__Requirement__: Each record should be given again exactly, and any picture in it left out.

Top of Data for processing

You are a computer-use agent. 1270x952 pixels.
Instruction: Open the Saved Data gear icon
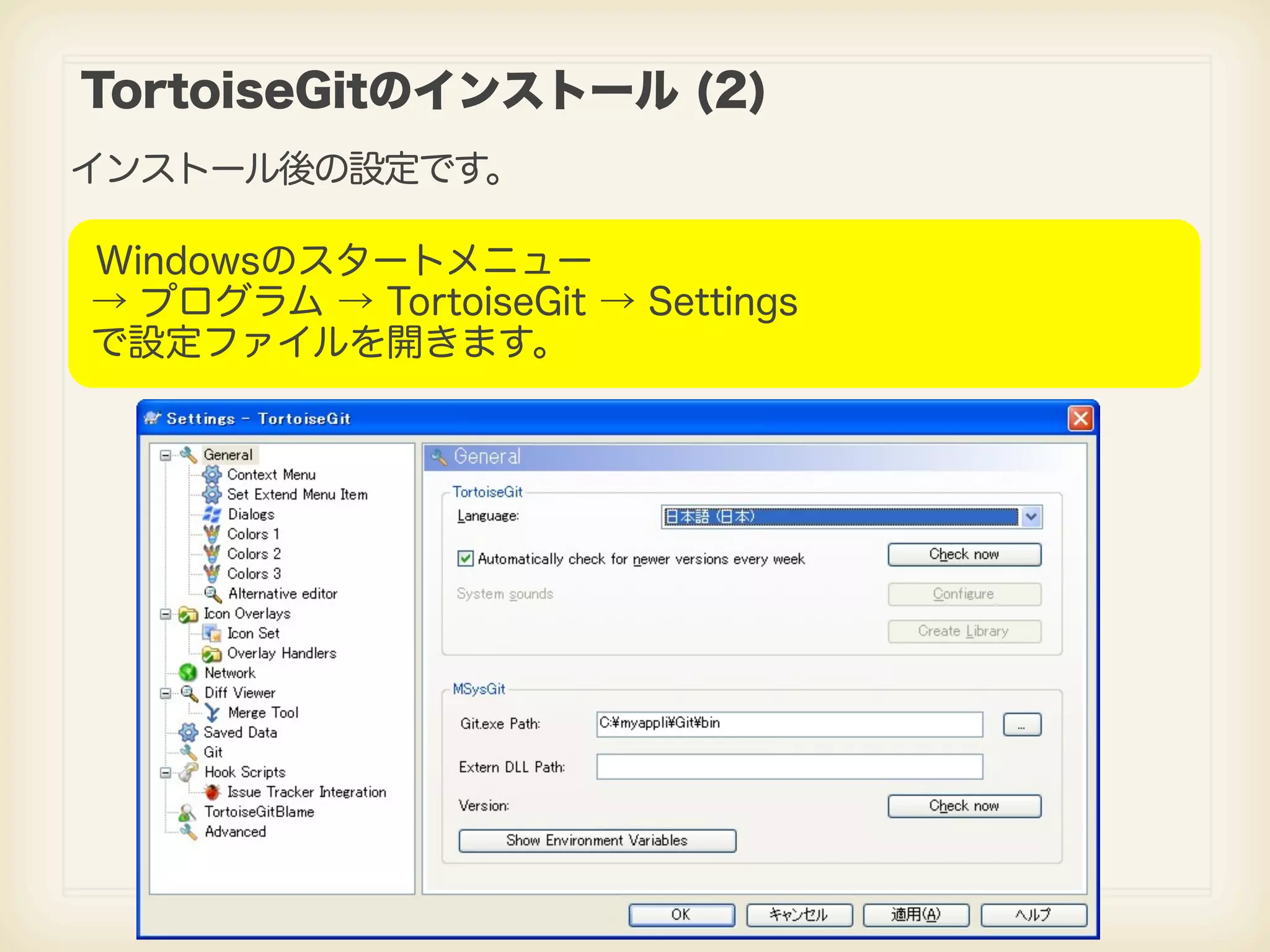click(188, 733)
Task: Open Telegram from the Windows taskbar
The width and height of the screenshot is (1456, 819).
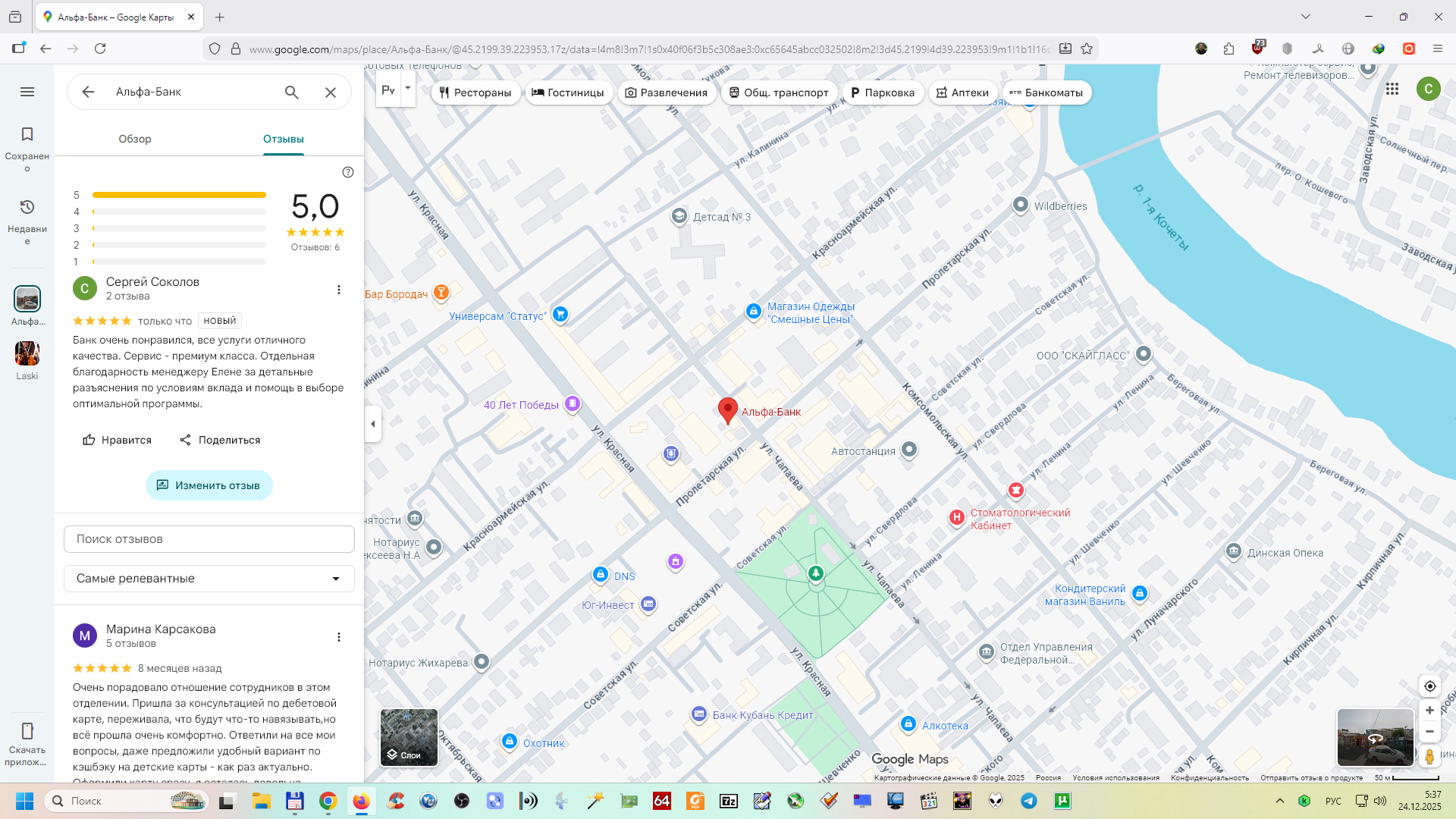Action: click(1029, 801)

Bottom of Data for processing

__Result for this task__:
You are a computer-use agent. 1270x952 pixels.
Instruction: Open the Saved Data gear icon
click(188, 733)
Task: Open Telegram from the Windows taskbar
The width and height of the screenshot is (1456, 819).
Action: click(1029, 801)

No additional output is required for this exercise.